◆ SOURCE DATA ◆
........

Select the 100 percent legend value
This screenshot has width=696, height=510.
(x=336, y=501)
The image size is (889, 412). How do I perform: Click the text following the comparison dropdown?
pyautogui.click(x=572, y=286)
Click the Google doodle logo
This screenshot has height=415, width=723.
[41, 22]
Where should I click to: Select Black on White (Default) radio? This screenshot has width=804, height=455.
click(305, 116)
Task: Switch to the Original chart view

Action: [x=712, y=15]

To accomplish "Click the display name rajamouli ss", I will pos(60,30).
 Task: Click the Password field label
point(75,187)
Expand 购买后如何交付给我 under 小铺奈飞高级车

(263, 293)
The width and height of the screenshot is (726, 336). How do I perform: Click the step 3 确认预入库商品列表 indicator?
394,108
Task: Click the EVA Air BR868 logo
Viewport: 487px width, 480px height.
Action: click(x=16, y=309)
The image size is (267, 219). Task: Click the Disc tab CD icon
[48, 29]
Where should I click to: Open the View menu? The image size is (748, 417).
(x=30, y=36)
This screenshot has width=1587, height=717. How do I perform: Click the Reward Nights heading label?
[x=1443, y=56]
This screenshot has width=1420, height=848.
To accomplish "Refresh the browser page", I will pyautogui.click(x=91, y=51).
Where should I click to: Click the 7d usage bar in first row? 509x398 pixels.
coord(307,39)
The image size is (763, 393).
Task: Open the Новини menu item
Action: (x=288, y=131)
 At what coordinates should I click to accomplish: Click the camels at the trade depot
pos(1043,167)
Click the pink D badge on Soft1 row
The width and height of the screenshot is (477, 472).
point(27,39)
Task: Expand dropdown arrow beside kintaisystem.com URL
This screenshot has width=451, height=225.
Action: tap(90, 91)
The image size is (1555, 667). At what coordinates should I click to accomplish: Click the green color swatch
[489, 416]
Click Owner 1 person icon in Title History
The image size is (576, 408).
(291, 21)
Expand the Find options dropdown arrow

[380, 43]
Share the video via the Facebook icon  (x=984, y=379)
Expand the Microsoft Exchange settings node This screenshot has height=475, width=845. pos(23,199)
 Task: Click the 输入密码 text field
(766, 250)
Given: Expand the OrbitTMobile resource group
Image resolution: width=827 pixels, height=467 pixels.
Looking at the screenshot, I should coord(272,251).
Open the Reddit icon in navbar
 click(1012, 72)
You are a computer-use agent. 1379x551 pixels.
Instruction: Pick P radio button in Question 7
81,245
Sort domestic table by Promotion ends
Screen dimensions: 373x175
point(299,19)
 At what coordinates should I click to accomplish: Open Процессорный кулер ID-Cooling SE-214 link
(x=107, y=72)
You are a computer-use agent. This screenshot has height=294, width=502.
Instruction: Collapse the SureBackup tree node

........

Each entry above needs to be retyped exactly.

◆ RESPONSE AREA ◆
Select the 100 percent legend value
This screenshot has width=696, height=510.
(x=336, y=501)
The image size is (889, 412). How do I perform: Click the text following the comparison dropdown?
pyautogui.click(x=572, y=286)
Click the Google doodle logo
This screenshot has height=415, width=723.
[41, 22]
Where should I click to: Select Black on White (Default) radio? This screenshot has width=804, height=455.
click(305, 116)
Task: Switch to the Original chart view

Action: [x=712, y=15]

To accomplish "Click the display name rajamouli ss", I will pos(60,30).
 Task: Click the Password field label
point(75,187)
Expand 购买后如何交付给我 under 小铺奈飞高级车

(263, 293)
The width and height of the screenshot is (726, 336). How do I perform: Click the step 3 确认预入库商品列表 indicator?
394,108
Task: Click the EVA Air BR868 logo
Viewport: 487px width, 480px height.
Action: click(x=16, y=309)
The image size is (267, 219). Task: Click the Disc tab CD icon
[48, 29]
Where should I click to: Open the View menu? The image size is (748, 417).
(x=30, y=36)
This screenshot has width=1587, height=717. How do I perform: Click the Reward Nights heading label?
[x=1443, y=56]
This screenshot has width=1420, height=848.
To accomplish "Refresh the browser page", I will pyautogui.click(x=91, y=51).
Where should I click to: Click the 7d usage bar in first row? 509x398 pixels.
coord(307,39)
The image size is (763, 393).
Task: Open the Новини menu item
Action: (x=288, y=131)
 At what coordinates should I click to accomplish: Click the camels at the trade depot
pos(1043,167)
Click the pink D badge on Soft1 row
The width and height of the screenshot is (477, 472).
point(27,39)
Task: Expand dropdown arrow beside kintaisystem.com URL
This screenshot has width=451, height=225.
Action: tap(90, 91)
The image size is (1555, 667). At what coordinates should I click to accomplish: Click the green color swatch
[489, 416]
Click Owner 1 person icon in Title History
The image size is (576, 408).
(291, 21)
Expand the Find options dropdown arrow

[380, 43]
Share the video via the Facebook icon  (x=984, y=379)
Expand the Microsoft Exchange settings node This screenshot has height=475, width=845. pos(23,199)
 Task: Click the 输入密码 text field
(766, 250)
Given: Expand the OrbitTMobile resource group
Image resolution: width=827 pixels, height=467 pixels.
Looking at the screenshot, I should coord(272,251).
Open the Reddit icon in navbar
 click(1012, 72)
You are a computer-use agent. 1379x551 pixels.
Instruction: Pick P radio button in Question 7
81,245
Sort domestic table by Promotion ends
Screen dimensions: 373x175
point(299,19)
 At what coordinates should I click to accomplish: Open Процессорный кулер ID-Cooling SE-214 link
(x=107, y=72)
You are a computer-use agent. This screenshot has height=294, width=502.
Instruction: Collapse the SureBackup tree node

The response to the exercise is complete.